Kalın, “Parçası olduğu coğrafya, tarihi birikimi, stratejik öncelikleri, karşı karşıya olduğu bölgesel tehditler ve herkes gibi etkilendiği küresel meydan okumalar, Türkiye ile dünya arasındaki ilişkinin her düzeyde ve her manada dinamik ve çok boyutlu olmasını zorunlu kılıyor. Türkiye ne millilik adına kendini dünyaya kapatabilir ne de küreselleşme adına kendi yerli ve milli duruşundan vazgeçebilir. Bütün mesele, bütün önemli ve asli meselelerde olduğu gibi altın oranı bulmak” dedi.
İmam Gazali’nin “Haddini aşan, zıddına döner” sözlerini hatırlatarak, bu ilkenin kendilerine her alanda yol göstermeye devam ettiğini ifade eden Kalın, “Yerlilik ve milliliği, dünyaya kapanmak yahut Türkiye’yi tek bir blokun pasif ve muti bir üyesi haline getirmek olarak anlarsanız, dünyayı ıskalarsınız. Bizim zaman ve mekan tasavvurumuzun derinliği, buna zaten müsaade etmez” diye konuştu.
‘BATI DÜNYASI DIŞINDA ÖNEMLİ ANGAJMANLARIMIZ VAR’
Türkiye’nin Batı ülkeleri dışında da önemli ilişkileri olduğunu belirten İbrahim Kalın, “NATO’nun güçlü bir müttefiki olarak, Batı dünyası dışında önemli angajmanlarımız var. AB ile üyelik müzakeresi yaparken ve Avrupa’yla ticaretimizi artırmamız, Afrika’yla ilişkilerimizi derinleştirmeye mani değil. Orta Asya Türk cumhuriyetleriyle sahip olduğumuz güçlü bağlar, Rusya’yla iyi ilişkiler kurmamıza engel değil” değerlendirmesinde bulundu.
“Bölgesel sorunlar ve krizler devam edecek görünüyor” diyen Kalın, şunları söyledi:
“Ama eş zamanlı olarak Türkiye’nin bu krizlere yumuşak ve sert güç kullanarak müdahale etme ve methaldar olma imkan ve kabiliyetleri de her gün artıyor. Suriye krizinde Türkiye sınır güvenliğini sağlamak, terör örgütlerine karşı mücadele etmek ve yeni göç akınlarını önlemek için olağanüstü bir mücadele veriyor ve bunu çoğu zaman kendi imkanlarıyla yapıyor. Bunu tek başına yapmak zorunda kalması, politikanın haklılığını ortadan kaldırmıyor.”

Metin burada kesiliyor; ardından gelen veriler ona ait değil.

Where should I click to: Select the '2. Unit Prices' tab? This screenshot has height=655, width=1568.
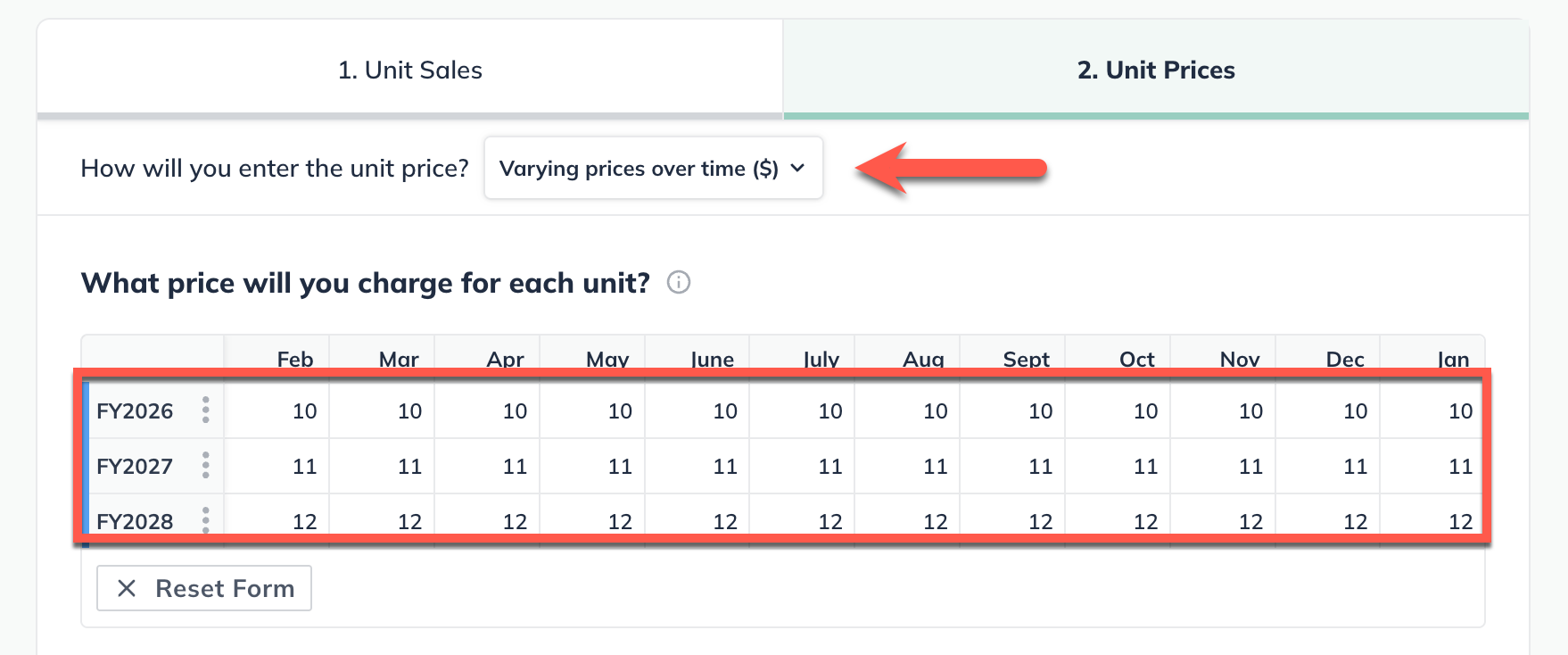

Kalın, Suriye özelinde Türkiye’nin, ABD, Rusya ve İran gibi ülkelerle ciddi görüş ayrılıklarının bulunduğunu, herkesin kendi jeopolitik gündemini, Suriye üzerinden bölgeye ve küresel siyasete empoze etmeye çalıştığını vurguladı.
‘ABD YÖNETİMİ VE KONGRE’NİN MAKUL BİR TUTUM İÇİNDE OLMASI GEREKİR’

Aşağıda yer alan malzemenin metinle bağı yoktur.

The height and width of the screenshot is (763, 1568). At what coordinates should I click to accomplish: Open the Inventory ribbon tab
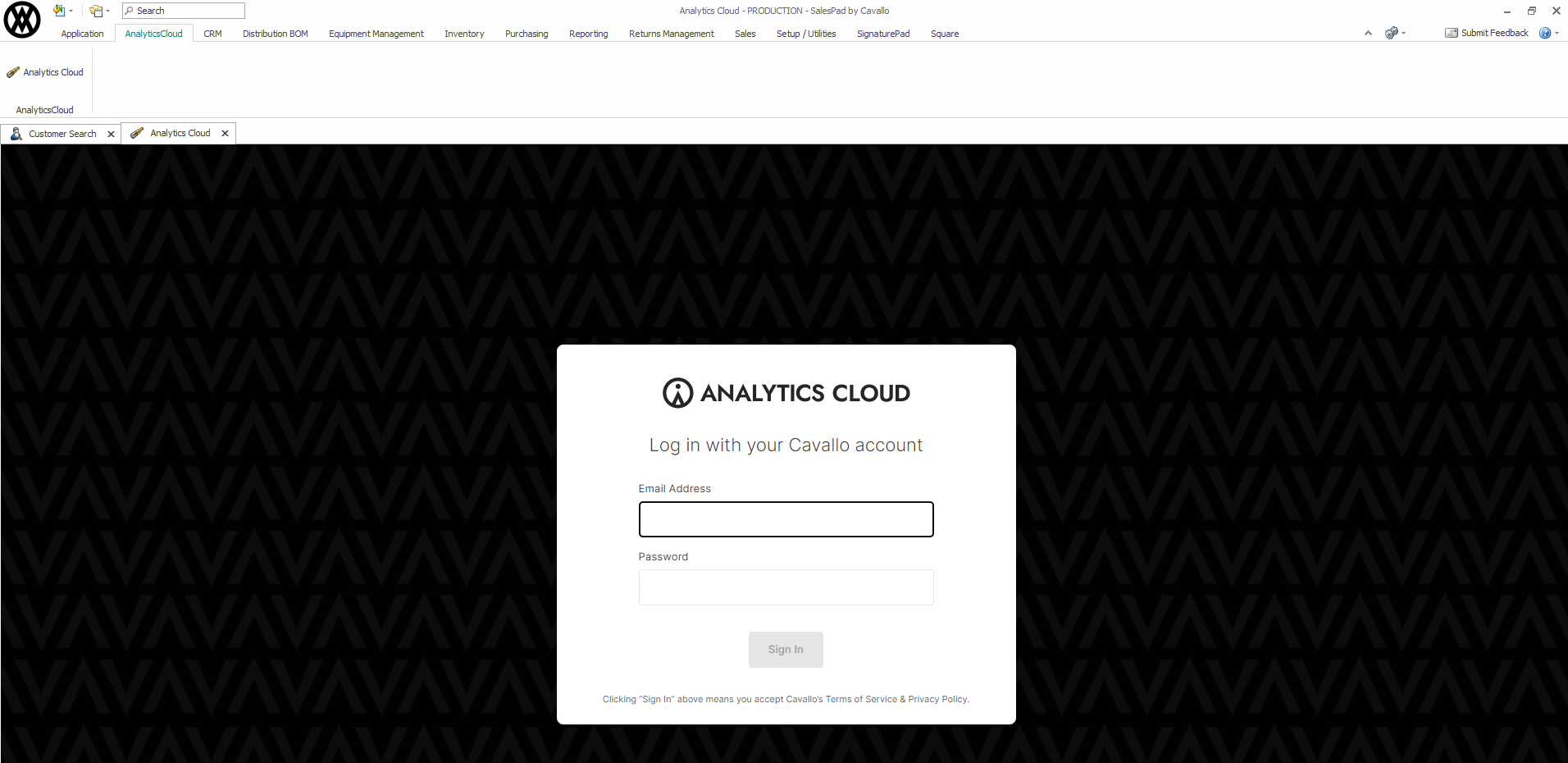(464, 34)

Türkiye ile ABD arasındaki sorunların kaynağını nasıl tanımladığı ve sorunların üstesinden gelmek için tarafların hangi adımları atmaları gerektiğine ilişkin soru üzerine Kalın, “ABD’nin Türkiye algısında ciddi sorunlar bulunduğunu” söyledi.
Türkiye’nin ABD dahil herkesle eşit, adil ve şeffaf bir ilişki kurmayı talep ettiğini dile getiren Kalın, şöyle devam etti:
“ABD’den temel beklentilerimiz, Suriye’de PKK’nın kolu olan PYD ve YPG’ye desteğini kesmesi, S-400’ler konusunda gerçekçi ve yapıcı bir tutum alması ve FETÖ’ye karşı kararlı ve sonuç alıcı adımlar atması. Doğu Akdeniz gibi konularda da ABD yönetiminin ve Kongre’nin makul, tarafsız bir tutum içinde olması gerekir. Belli lobilerin ve çıkar gruplarının etkisi altında inşa edilen Türkiye politikalarının kimseye faydası yok. Türkiye’nin hiçbir lobinin ve çıkar grubunun baskısına boyun eğmeyeceğini herkesin bilmesi gerekir. ABD ile ortak ve pozitif bir gündem oluşturmak için şu anda yeni bir mekanizma üzerinde çalışıyoruz. Stratejik bir bakış açısıyla ve yapıcı bir tutumla sorunları daha yönetilebilir hale getirebiliriz. Bu da bize mutabık olduğumuz alanlarda daha yakın çalışma imkanı sağlar. Bütün bunlar için stratejik bakış açılarımızın örtüşmesi için daha köklü adımların atılması gerekiyor.”
‘GÜÇ MÜCADELESİNİN SAHNESİ SURİYE VE MAĞDURLARI SURİYE HALKI OLMAMALI’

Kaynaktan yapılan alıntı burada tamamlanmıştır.